We did it, mothers. We pulled off a 360-twist into a reverse alley-oop SLAM DUNK of a summer. This morning, after a rushed and marginal photo:
I delivered each child to their respective new classrooms complete with new lunch boxes, new shoes, and a kiss and a smile.
Then I went home and couldn’t help but pull one of these:
Now that the kids are in school, do you hear that knocking at your door? Those are your fitness goals and THEY’RE BACK! The last time they came for a visit was waaaaaaaaay back in January. It’s time to welcome them back into our lives.
Since the kids and some of us are going back to school, let’s assess where we are with those goals using the old fashioned ruler analogy:
If you are looking at a ruler, what number would you be at when it comes to your activity level? How are you doing? Are you at a 3? 0? 8? We all are at different places and that’s fine. Now, instead of unrealistically committing to jumping up to a 12 tomorrow, just decide to move up ONE INCH. That’s right, just one small change. That may mean walking the kids to school. Or it could mean adding some HIIT to your workouts. It could mean finally lifting some weights or working on your flip turns in the pool.
Just one change.
Now assess your nutrition on the ruler. Where are you? Decide on one change you can do today, then repeat that change tomorrow. It may be drinking that gallon of water a day, measuring out your cereal to see how much a serving is, or eating a serving of vegetables at dinner.
Make that one change today, then repeat it tomorrow. Then the next day and the next, etc. Pretty soon, those changes won’t be foreign or new. They’ll become a part of who you are and –dare I say it — a new habit.
I’ve learned that one small change can lead to big and permanent results — that is what we are going for.
One change I made a few years back seems small, but was major for me. I love yogurt. Plain yogurt. I was raised on the stuff and love it the bitter sweetness of it. Sweeten it with some stevia and it suddenly becomes my ice cream. I used to eat it religiously before bed NO MATTER WHAT. I would eat 5-6 small meals a day, then have this beast on top of all of that. It didn’t matter what time it was. If I was out on a date with the Doc and at Outback Steakhouse complete with a huge seven-layer chocolate cake dessert, I’d come right home and down that yogurt. Every night.
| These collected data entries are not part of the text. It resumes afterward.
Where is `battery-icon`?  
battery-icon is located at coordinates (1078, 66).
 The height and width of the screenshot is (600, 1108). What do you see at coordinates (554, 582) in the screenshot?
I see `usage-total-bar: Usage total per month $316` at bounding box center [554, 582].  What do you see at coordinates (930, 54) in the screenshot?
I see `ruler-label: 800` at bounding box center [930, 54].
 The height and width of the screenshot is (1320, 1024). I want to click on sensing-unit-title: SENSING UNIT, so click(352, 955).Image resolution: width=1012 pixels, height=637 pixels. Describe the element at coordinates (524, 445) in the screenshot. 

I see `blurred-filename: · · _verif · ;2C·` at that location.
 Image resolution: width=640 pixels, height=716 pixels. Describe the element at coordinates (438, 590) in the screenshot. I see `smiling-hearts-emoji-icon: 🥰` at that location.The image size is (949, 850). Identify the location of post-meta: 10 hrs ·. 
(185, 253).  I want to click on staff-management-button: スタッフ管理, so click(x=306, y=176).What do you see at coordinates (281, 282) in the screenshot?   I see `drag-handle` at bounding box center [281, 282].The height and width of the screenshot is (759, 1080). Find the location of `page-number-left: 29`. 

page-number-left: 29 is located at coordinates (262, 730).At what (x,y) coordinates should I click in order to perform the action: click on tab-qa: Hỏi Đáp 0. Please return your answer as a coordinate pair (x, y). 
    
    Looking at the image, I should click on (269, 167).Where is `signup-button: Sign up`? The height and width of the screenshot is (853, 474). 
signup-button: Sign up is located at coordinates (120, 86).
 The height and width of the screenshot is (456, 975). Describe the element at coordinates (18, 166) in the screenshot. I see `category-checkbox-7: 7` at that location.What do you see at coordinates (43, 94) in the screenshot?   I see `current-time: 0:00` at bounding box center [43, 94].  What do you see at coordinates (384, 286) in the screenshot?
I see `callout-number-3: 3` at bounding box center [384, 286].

I must admit it was not JUST plain yogurt. It grew from plain yogurt to adding many “healthy” goodies: almonds, granola, walnuts, Kashi cereal, craisins. It was very comforting to me and frankly, I knew I could pass up sweets all day since I knew I’d get to down that huge yogurt before bed. I justified that it was healthy. However, once I figured out the calories and it was well up to a whopping 500 calories or more. It was getting out of control.
After baby #3, I had a trainer
beg convince me to not give up the yogurt, but just change the time I ate it. Instead of right before bed, he wanted me to move it to a meal or snack. Now remember, eating before bed is not inherently wrong, but I had definitely eaten enough calories during the day and this yogurt was just extra calories– A LOT extra. I was scared to make the change since I’d been eating this same thing for as long as I could remember.
It was a tradition!
It was my treat!
It was my pacifier!
I finally moved it to my afternoon snack, and I reduced portions so it was around 250 calories. Before bed that night, I had a small glass of milk instead. Guess what happened? I slept better since my stomach wasn’t churning this mammoth yogurt concoction all night. And, I dropped another 5 lbs since I wasn’t adding on a huge 500+ calorie bedtime “snack”.
ONE CHANGE BRINGS BIG RESULTS.
After you have moved up one inch on your fitness and nutrition rulers, then decide on another small change. Little by little we can make our way to better habits, more results, and just plain feeling good.